The RGB Color Space
The computer stores color information as the the amounts of Red,Green and Blue in each pixel. This is called the RBG value.For example the color Red would be (255,0,0) all Red with no green or blue. Below are some examples.
Of special note are white and black.

What is important about this with respect to file formats is the fact that each pixel requires 3 numbers to determine its RGB color. Stated another way, it means that there is 3 numbers of color information for each pixel in an RGB image.

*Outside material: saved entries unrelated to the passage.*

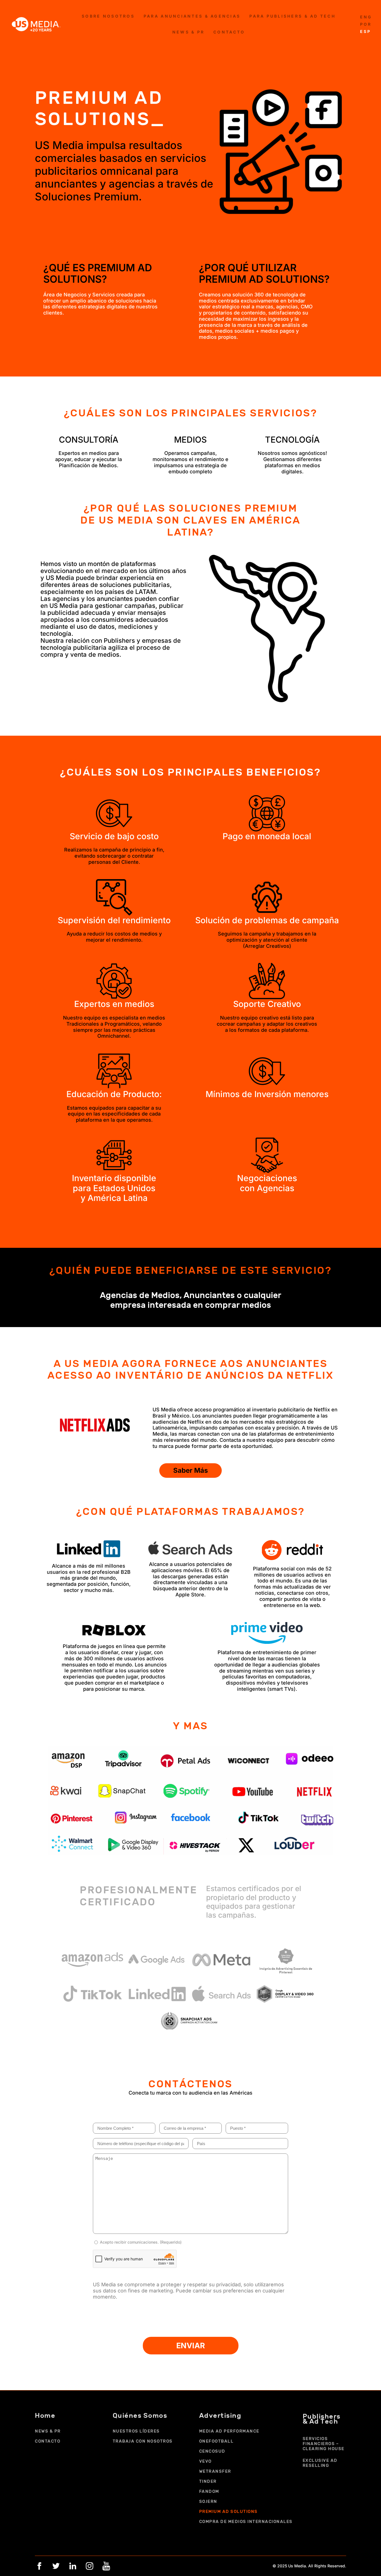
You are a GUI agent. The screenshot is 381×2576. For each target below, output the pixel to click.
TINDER (208, 2481)
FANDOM (209, 2491)
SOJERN (208, 2501)
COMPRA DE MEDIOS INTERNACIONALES (246, 2521)
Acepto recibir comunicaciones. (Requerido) (141, 2242)
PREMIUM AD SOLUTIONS (228, 2511)
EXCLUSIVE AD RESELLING (320, 2463)
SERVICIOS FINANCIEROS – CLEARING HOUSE (323, 2443)
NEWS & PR (48, 2431)
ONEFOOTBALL (216, 2441)
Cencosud (212, 2451)
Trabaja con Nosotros (143, 2441)
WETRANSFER (215, 2471)
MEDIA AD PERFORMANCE (229, 2431)
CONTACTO (47, 2441)
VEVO (205, 2461)
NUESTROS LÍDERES (136, 2431)
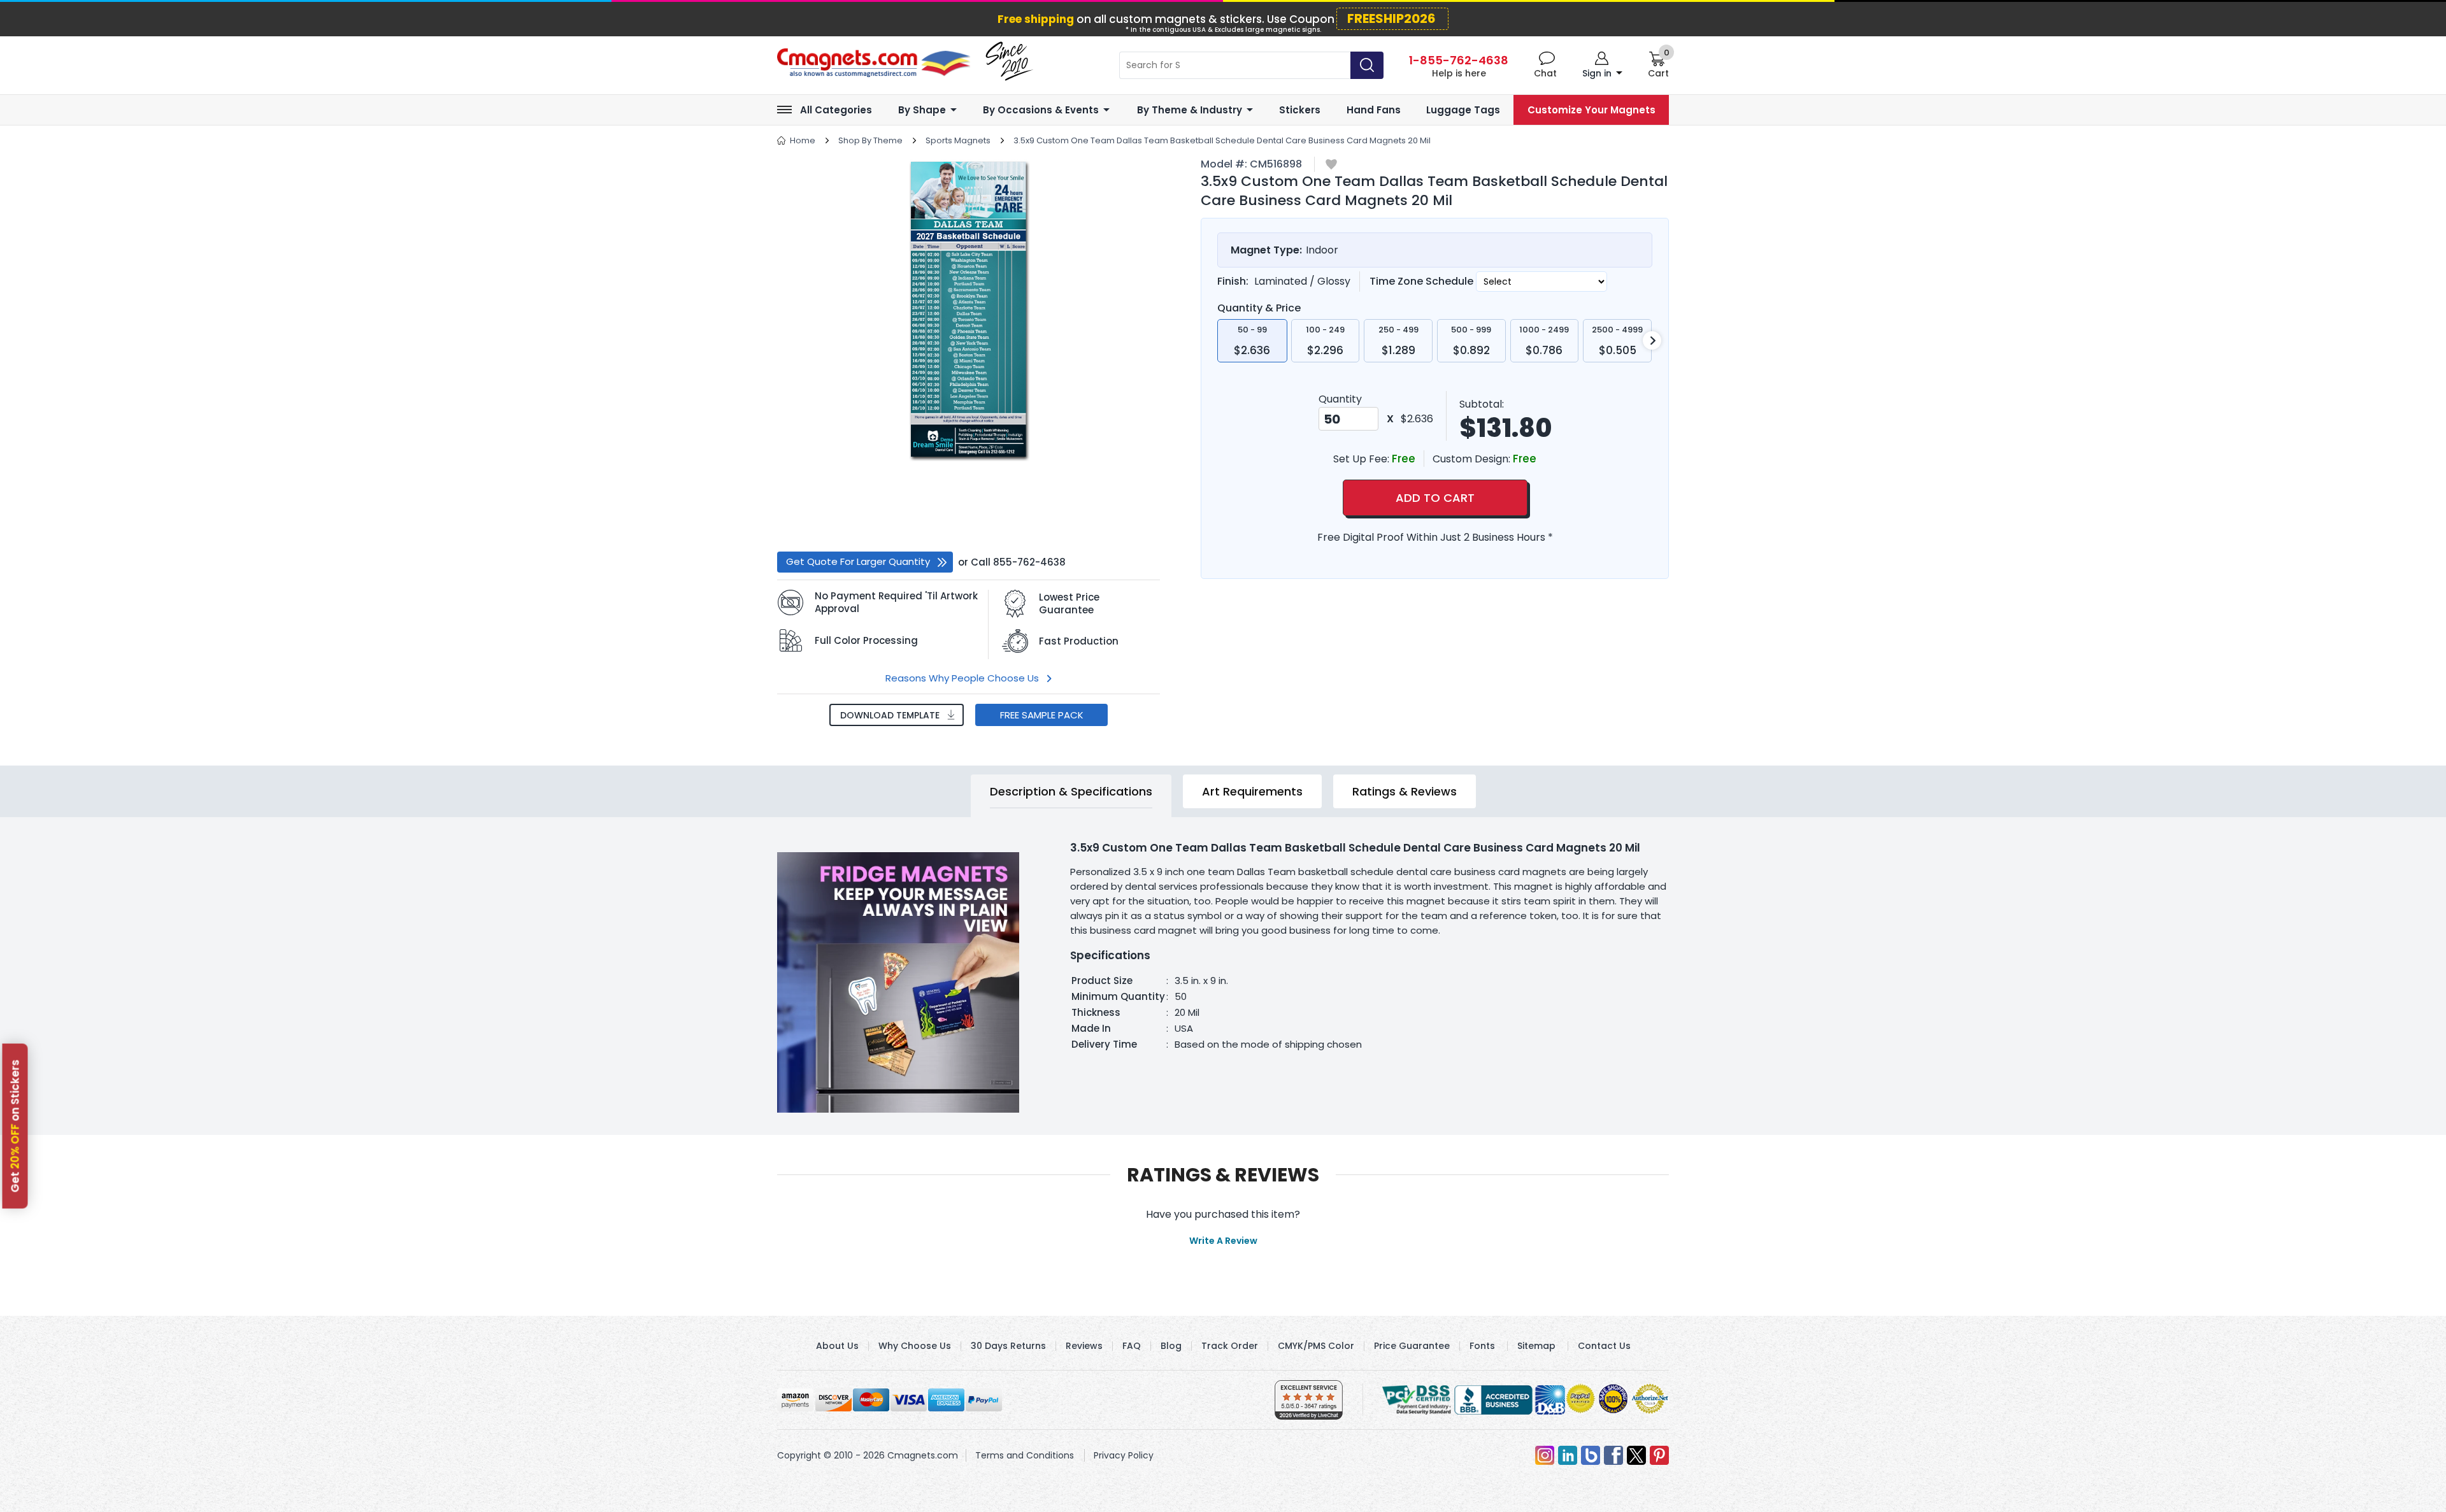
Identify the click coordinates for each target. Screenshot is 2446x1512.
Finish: (1232, 281)
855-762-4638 (1029, 562)
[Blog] (1590, 1455)
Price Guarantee (1412, 1345)
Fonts (1482, 1345)
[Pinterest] (1659, 1455)
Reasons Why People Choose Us (962, 678)
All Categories (836, 109)
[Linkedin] (1567, 1455)
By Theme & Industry (1189, 109)
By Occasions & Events (1041, 109)
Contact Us (1604, 1345)
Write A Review (1223, 1240)
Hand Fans (1374, 109)
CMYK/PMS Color (1316, 1345)
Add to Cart (1435, 498)
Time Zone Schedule (1423, 281)
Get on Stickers (15, 1125)
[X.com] (1636, 1455)
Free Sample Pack (1042, 715)
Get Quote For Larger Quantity (858, 561)
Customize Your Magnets (1591, 109)
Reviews (1084, 1345)
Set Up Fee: (1362, 459)
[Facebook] (1613, 1455)
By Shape (922, 109)
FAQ (1131, 1345)
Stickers (1299, 109)
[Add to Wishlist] (1331, 165)
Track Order (1229, 1345)
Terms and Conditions (1024, 1455)
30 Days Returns (1008, 1345)
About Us (837, 1345)
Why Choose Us (914, 1345)
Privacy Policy (1124, 1455)
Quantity (1340, 399)
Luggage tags (1463, 109)
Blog (1171, 1345)
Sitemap (1536, 1345)
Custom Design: (1473, 459)
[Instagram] (1544, 1455)
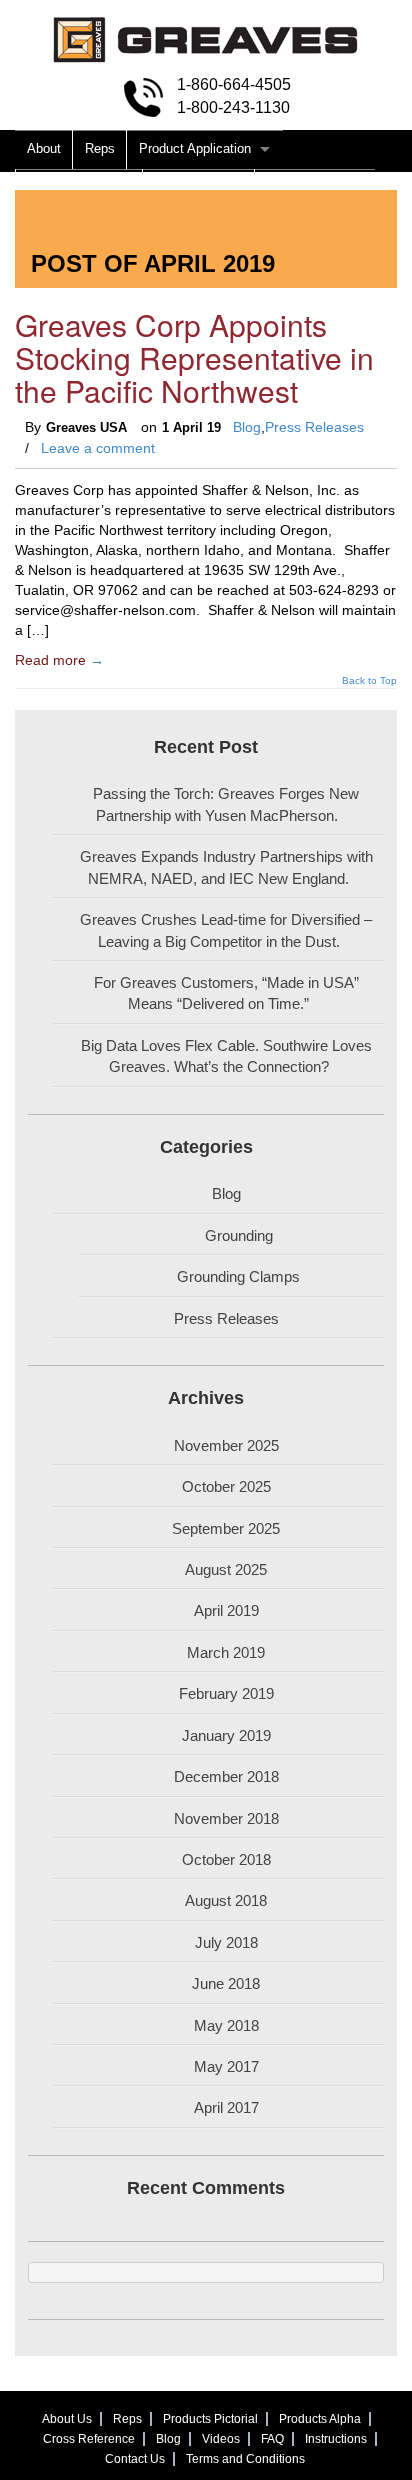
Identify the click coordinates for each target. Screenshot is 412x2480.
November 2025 (226, 1445)
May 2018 (226, 2025)
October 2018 (226, 1859)
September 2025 (226, 1528)
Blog (247, 427)
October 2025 (226, 1486)
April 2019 (226, 1610)
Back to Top (369, 681)
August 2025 (226, 1569)
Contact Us (135, 2459)
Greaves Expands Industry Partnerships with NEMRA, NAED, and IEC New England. (226, 867)
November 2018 (226, 1818)
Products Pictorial (79, 187)
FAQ (272, 2439)
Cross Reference (315, 187)
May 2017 (226, 2066)
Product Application (195, 148)
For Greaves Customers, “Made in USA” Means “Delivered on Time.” (226, 993)
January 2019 (226, 1735)
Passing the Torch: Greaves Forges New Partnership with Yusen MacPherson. (226, 804)
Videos (221, 2439)
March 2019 (226, 1652)
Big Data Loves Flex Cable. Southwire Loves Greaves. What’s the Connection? (226, 1056)
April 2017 (226, 2107)
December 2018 (226, 1776)
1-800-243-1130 (233, 107)
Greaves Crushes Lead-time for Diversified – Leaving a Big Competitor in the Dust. (226, 930)
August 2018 (226, 1900)
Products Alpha (199, 187)
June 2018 (226, 1983)
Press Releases (314, 427)
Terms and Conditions (245, 2459)
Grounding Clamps (238, 1276)
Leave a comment (98, 448)
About (44, 148)
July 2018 (226, 1942)
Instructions (336, 2439)
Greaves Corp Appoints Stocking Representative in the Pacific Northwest (194, 357)
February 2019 (226, 1693)
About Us (67, 2419)
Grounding (239, 1235)
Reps (100, 148)
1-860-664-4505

Additive and Subtractive Color

Additive Color
The Computer Screen

Subtractive Color
One way to think of this is to imagine that the Additive color is similar to spot lights at a play. If you have a dark stage and only have a single Red spot light, all you will see is the color Red. If you have Red, Green, and Blue spots lights all together you will have a white light.
The Subtractive colors are what you would get if you mixed paints together. With a white sheet of paper you would add some Cyan and some Magenta paints and get Blue. And if you were to add Cyan, Magenta, and Yellow you would get black.
Note: In the real world if you mix C+M+Y, you get a dark ugly brown due to the imperfections of ink and printing. This is why there is a dedicated Black color, K. This gives you the standard CMYK color system for printing.
These color charts are from "Color Concepts from Adobe".

Creating this in Adobe Photoshop

It is possible to recreate BOTH of these color systems in Adobe Photoshop. The secret is the "layer blending method". The Screen method ADDS color values and the Multiply method Subtracts color values.
Screen (Uses the Larger value)

              Red  (255,000,000)
         +  Green  (000,255,000)
	  Yellow  (255,255,000)

Multiply (Uses the Smaller Value)

             Cyan   (000,255,255)
         +  Magenta (255,000,255)
	     Blue   (000,000,255) 
It is likely that most of the Adobe Layer Blending modes simply add or subtract the RGB values differently for different effects.

Color Space and the Computer
The RGB method is not the only method for describing colors. These are called "color spaces".
Some common color spaces include
Name	Elements			Common Applications
RGB	(Red, Green, Blue)		Computer Screens
CMYK	(Cyan, Magenta, Yellow, Black)	Printers
LAB	(Luminance, a(Hue), b(Hue))	Televisions
Each of these systems have there strengths and weaknesses. Conversions between one color space and another are not exact which can cause problems between the "on screen" image and the "printed image". Each of the systems use a different range of numbers for their elements.
Name	Elements			
RGB	(0 to 256, 0 to 256, 0 to 256)		
CMYK	(0 to 100, 0 to 100, 0 to 100, 0 to 100) in percent
LAB	(0 to 100, -128 to +127, -128 to +127)
The LAB color space is probably the most unfamiliar. It's actually related to the YCrCb system used in televisions. The LAB color system consists of a luminance(lightness component) and two chromatic(Hue) components. The "a" component (from green to red) and the "b" component (from blue to yellow).